In December of 2014, the Centers for Medicare and Medicaid Services (CMS) released a proposed rule governing the agency’s Accountable Care Organization (ACO) program, including the Medicare Shared Savings initiative.
Providing the first official guidance in three years, the rule aims to reduce administrative burden for participating organizations, and address several other issues that have plagued the ACO program since its inception.
What the changes cover
Perhaps the most important change is the greater flexibility CMS introduces into the program, with the double goal of attracting new participants and incentivizing them to stay in the program once they establish an ACO. Participants leaving the program has proven to be a problem dogging the initiative because a number of organizations have struggled to share savings and have even lost money through participation, causing them to cease being in the program.
A primary way CMS offers increased flexibility is through the creation of a new two-sided risk model called Track 3, which allows ACO participants to assume more downside risk in exchange for greater shared savings — as much as 75 percent based on quality performance measures.

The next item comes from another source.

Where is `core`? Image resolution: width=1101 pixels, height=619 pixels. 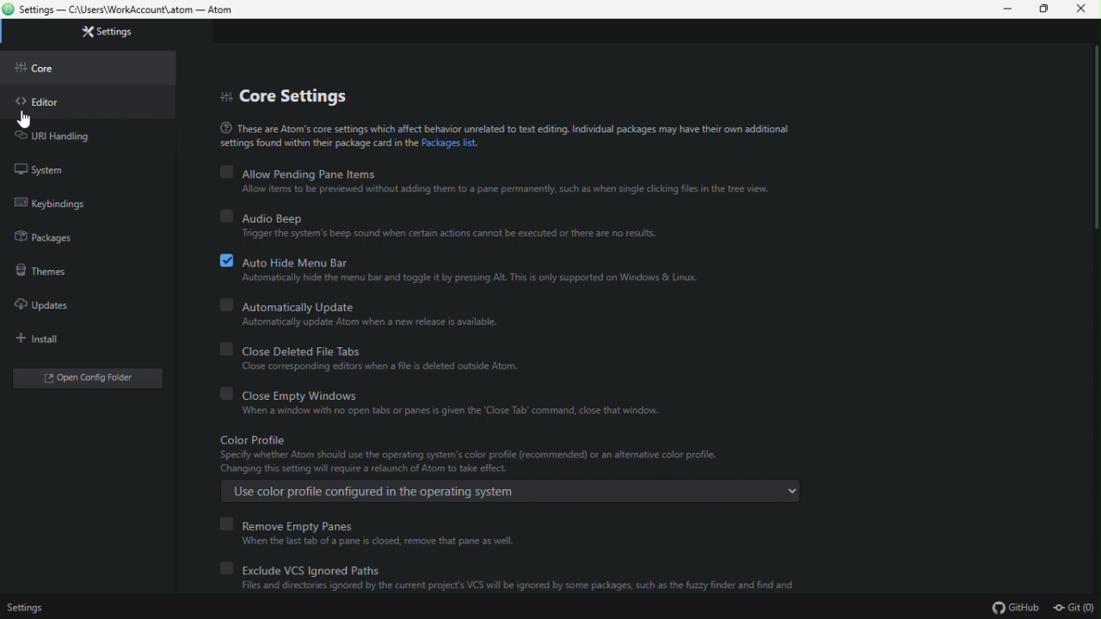
core is located at coordinates (44, 72).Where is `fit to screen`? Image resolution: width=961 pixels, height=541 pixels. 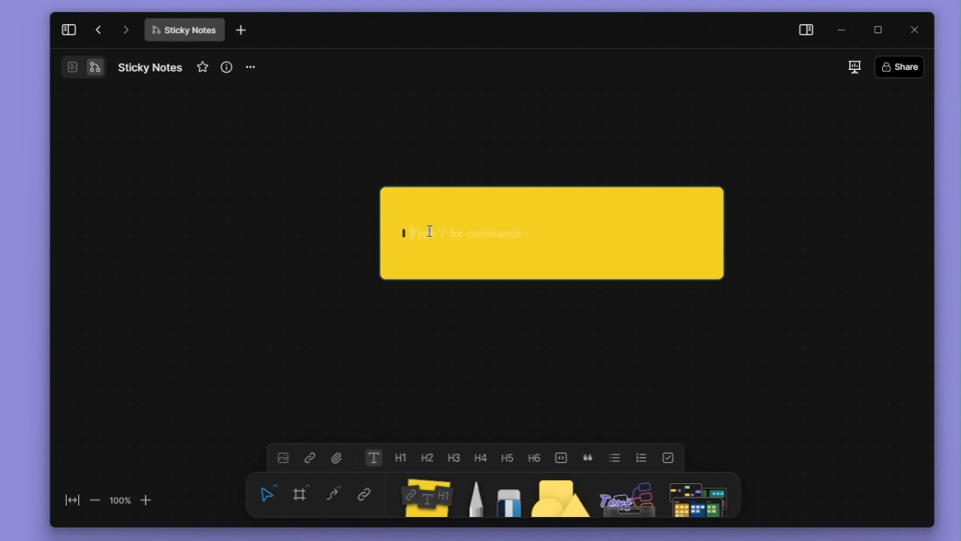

CMS also removed the requirement for Track 1 participants to automatically shift to Track 2 in the second year of the program, allowing organizations remain at their current risk level without penalty.
The ultimate benefit of these expanded track options is it gives organizations more choice in how they design and participate in ACOs. For example, if an organization wants to dip its toe in the ACO waters and is still trying to ramp up resources to support the effort, then joining and remaining in Track 1 may be a good idea. Conversely, if an organization already has the infrastructure in place and is willing to assume more risk to maximize shared savings, then maybe Track 3 makes the most sense.
Note that ACOs choosing to take advantage of this option will not see as much shared savings as those that embrace more risk. In fact, the potential savings drops by approximately 10 percent if an ACO elects to remain in Track 1. That said, letting participating organizations stay within Track 1 for a longer period of time incentivizes them to join and stay in the program without threat of progressing and accepting higher levels of risk before they are truly ready.
In addition to offering greater flexibility, the proposed rule also addresses some patient attribution concerns, with CMS now providing ACOs with more certainty. Patient attribution churn from year to year can average 24 percent across the program. CMS is seeking comment on a patient attestation process applicable for organizations assuming two-sided risk. Attribution is proposed to have a different twist for Track 3. Organizations in Track 3 will have their beneficiaries prospectively assigned at the beginning of the performance year, rather than prospective assignment adjusted by retrospective reconciliation in Tracks 1 and 2. Attribution changes stand to improve the patient attribution process and provide additional clarity and transparency for participating organizations, which will hopefully encourage them to assume greater risk.
What still needs changing
While the CMS recommendations move the ACO program forward, there are still some areas that require attention.
One major area that the rule does not deal with is CMS’s benchmarking methodology, which is currently based on a historical data. As more organizations refine their ACO models and develop their own benchmarking processes that more accurately reflect their local experiences, it is becoming clear that the CMS methodology falls short. Although the agency recognizes this as an issue, it provides no concrete guidance on how to address it. In order to continually strive for improvement, benchmarking must be assessed and enhanced in the future.
What the new rule means for you
In the coming months, organizations should spend time familiarizing themselves with the proposed changes, if they have not done so already.
Also, hospitals, communities, health systems and large medical groups that have not yet embraced the ACO concept should take this time to review their internal goals and strategies and decide whether pursuing an ACO model has merit for them — not just because of the potential shared savings, but because the industry is inexorably moving in this direction, and organizations should be learning about how they are going to prepare for and deliver outcomes-based care. The reality is that despite its flaws, the Medicare Shared Savings program can serve as a way to build competency in accountable care, functioning as a learning lab for organizations to figure out how to become value-driven.
While deciding whether to pursue an ACO, forward-thinking organizations will want to strategize about the level of risk with which they feel comfortable. This may involve incorporating risk discussions into strategic planning efforts, so that the entity makes a thoughtful and informed choice on the amount of risk it is willing to accept. Senior leaders can then determine whether the organization has the necessary resources — staff and technology in particular — to support the selected strategy going forward.
In addition, the comment period for the proposed rule is currently open and concludes in February. Organizations that are truly dedicated to furthering a value-based care environment should form their own opinions around what’s working and what needs to be evaluated and submit their responses. To continually improve the process, input from those organizations actually pursuing these initiatives is invaluable.
No time like the present
There’s no doubt it will be interesting to see how the final requirements differ from the suggested changes from the comment period. Regardless of the end state, however, it is clear that CMS is committed to moving organizations away from fee-for-service and toward value-based care, and the ACO program is here to stay.
As CMS refocuses its attention on the ACO program and offers new regulations to guide the creation and long-term implementation of these models, hospitals, health systems and medical groups should seize the opportunity to revisit their ACO plans, taking the next step toward value-based care and the new healthcare paradigm.